In more severe eating disorders, there are competing forces inside the person vying to determine the course of daily life. One side is focused on living a full life replete with personal and professional goals. The other side is solely preoccupied with food, calories and, above all, weight.
Intractable eating disorders occur when the eating disorder forces dominate thinking and thereby daily decisions and behaviors. The short-term goal of treatment may be medical and nutritional stabilization, but getting better ultimately means quieting and weakening the eating disorder forces.
Similarly, developing a successful plan for recovery also involves competing forces when caring for the person with the eating disorder: compassion and firmness.
The true forces aimed at living life are grounded in the actual person themselves. That side of the person is extremely saddened and frustrated by the inability to focus on daily life and pursue long term goals. Any human being would experience powerful compassion for this person and how much suffering has come with a severe eating disorder. In the face of so much confusion and criticism during the illness, compassion provides sorely needed caring which is necessary to nourish the person emotionally back to health. It also helps bolster the energy needed to combat the eating disorder forces.
On the other hand, firmness, directness and even strength are necessary to combat the eating disorder forces. They are wily, stealthy and insidious. If subtly ignored, the eating disorder will take weakness as a sign to only push forward. Their sole purpose is to ignore actual life and magnify food and weight into the only things that matter.

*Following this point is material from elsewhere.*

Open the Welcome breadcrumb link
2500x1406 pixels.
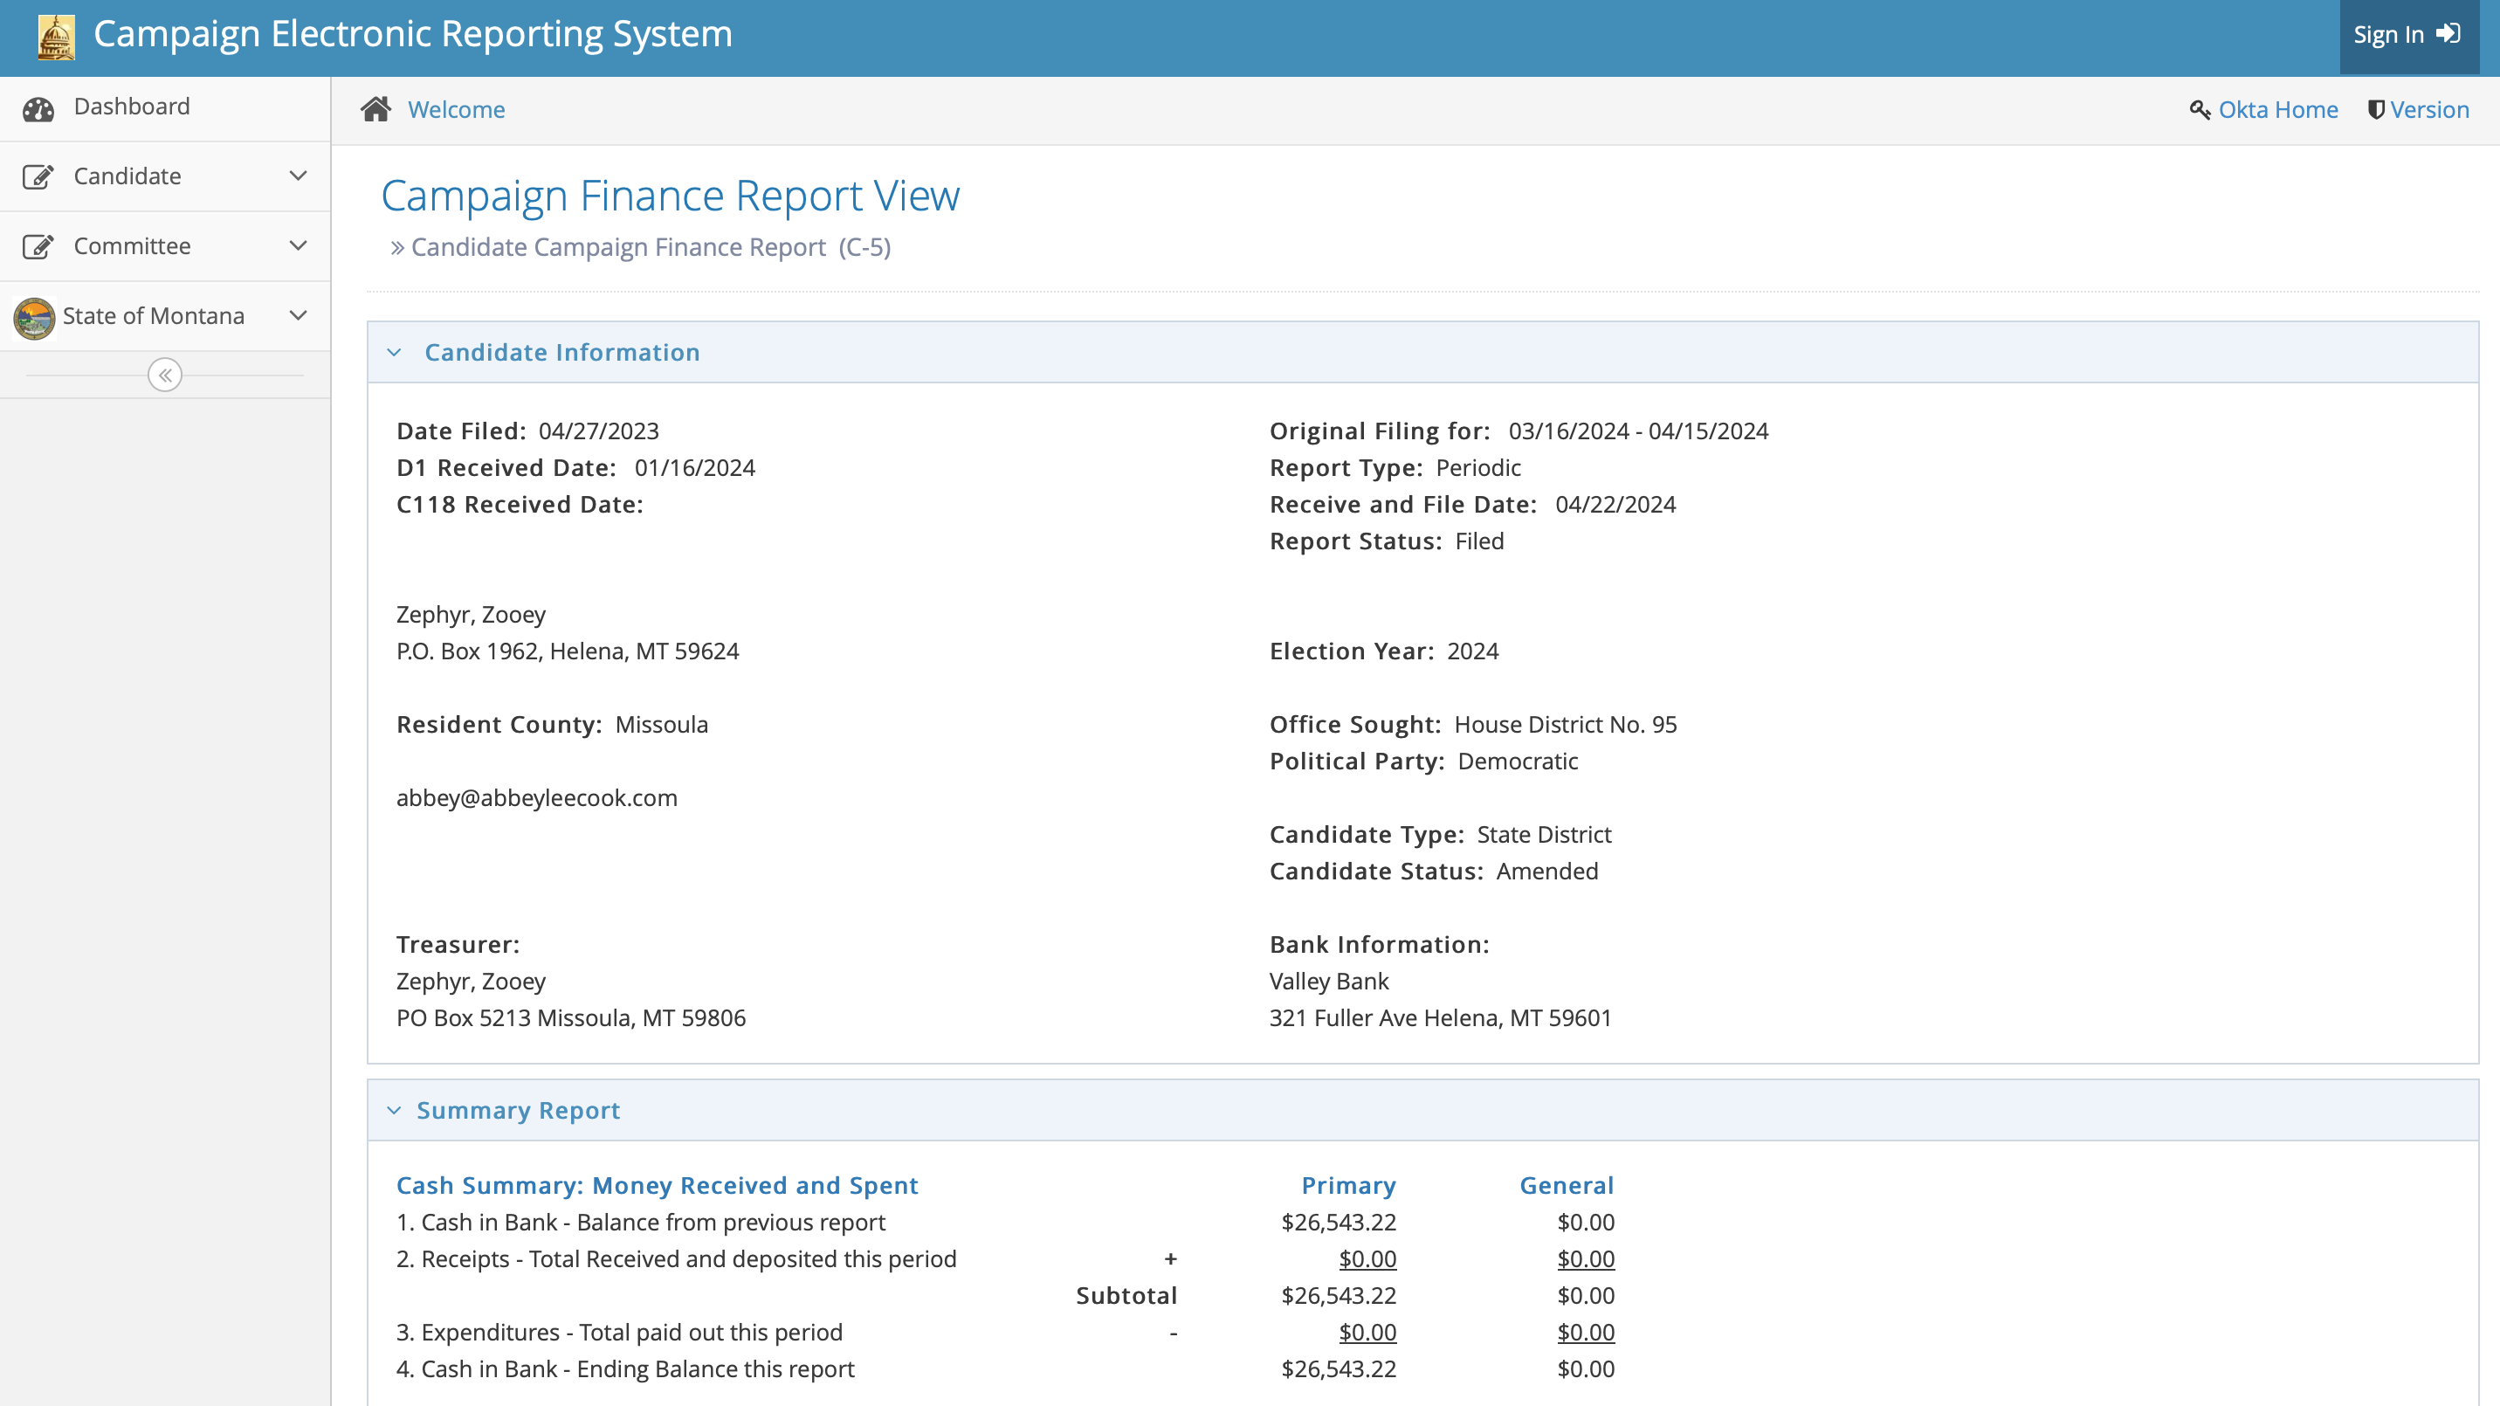[x=456, y=110]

The person is often ignorant of the difference between their own thoughts and the eating disorder and will take attacks against the eating disorder as personal attacks. Even in the face of this kind of rebuff, continuing to push back against the eating disorder is essential.
The combination of compassion and directness is a delicate balance. It will only be successful when a therapeutic relationship has a strong foundation of trust. Differentiating between these forces and approaching them in the correct way is the most important way to care for someone working in recovery.